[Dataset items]
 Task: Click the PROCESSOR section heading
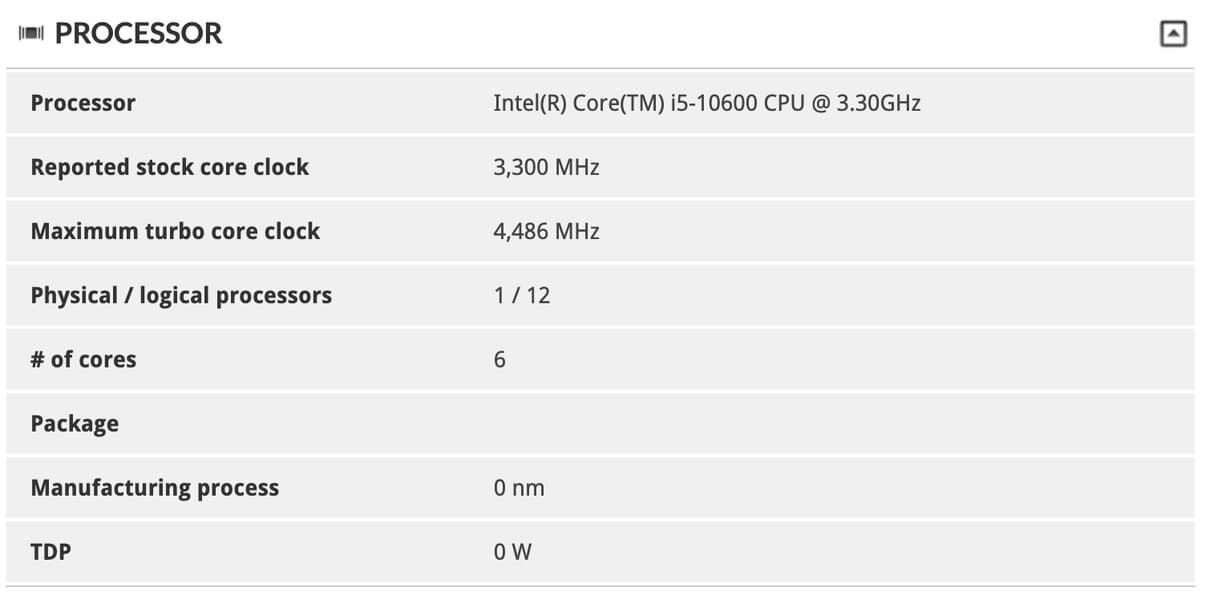click(138, 34)
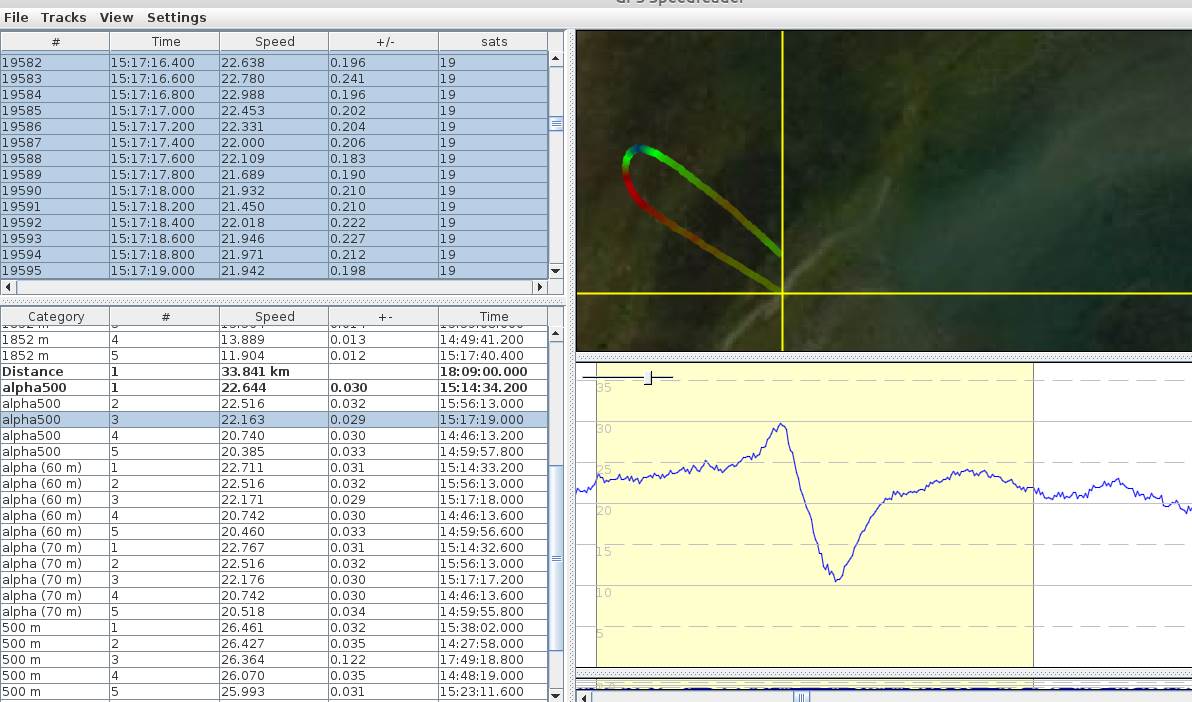Click the left arrow of the graph timeline scrollbar
This screenshot has width=1192, height=702.
point(585,696)
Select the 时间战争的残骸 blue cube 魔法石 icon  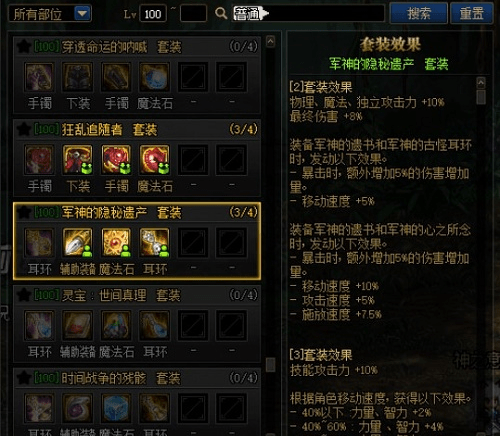(x=116, y=408)

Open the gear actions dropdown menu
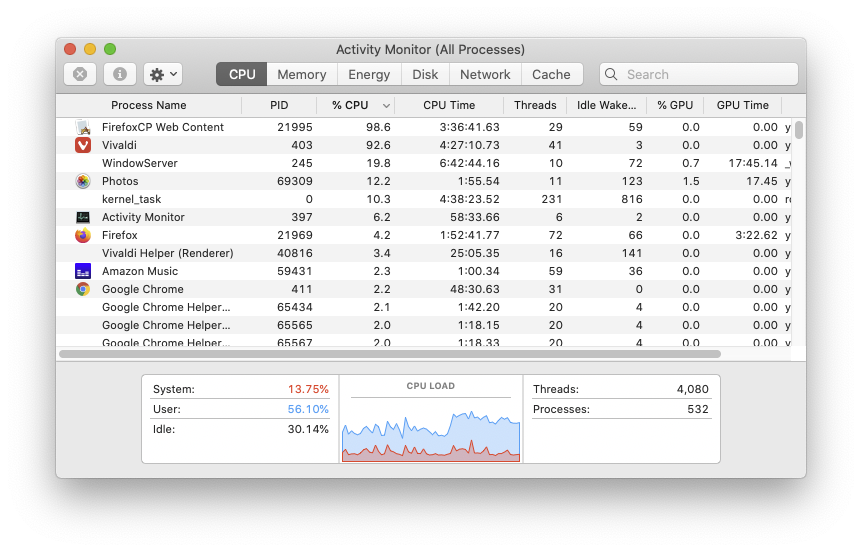[x=163, y=74]
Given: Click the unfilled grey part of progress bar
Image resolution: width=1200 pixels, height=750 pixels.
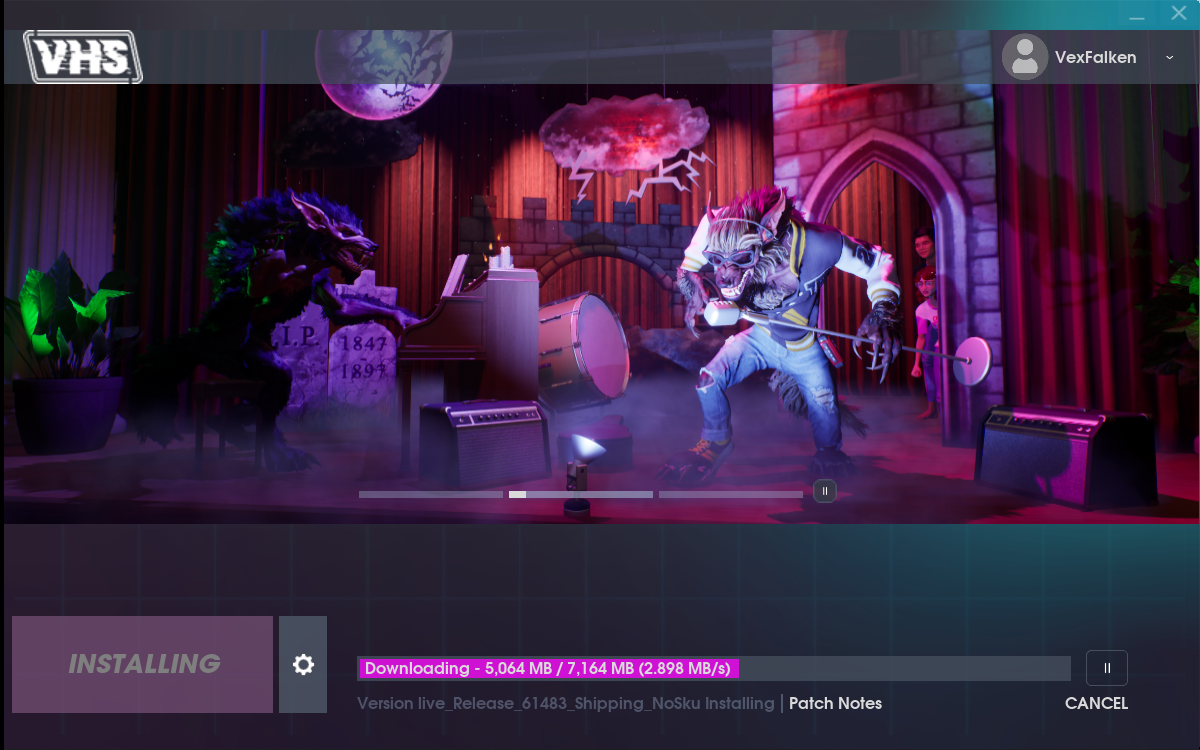Looking at the screenshot, I should point(905,668).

▸ **Exercise**: Would you reproduce the lines from the one with "Given: Click the" through the final line of the data above, exactly and only those, without any pictures?

▸ **Solution for this exercise**:
Given: Click the unfilled grey part of progress bar
Image resolution: width=1200 pixels, height=750 pixels.
Looking at the screenshot, I should point(905,668).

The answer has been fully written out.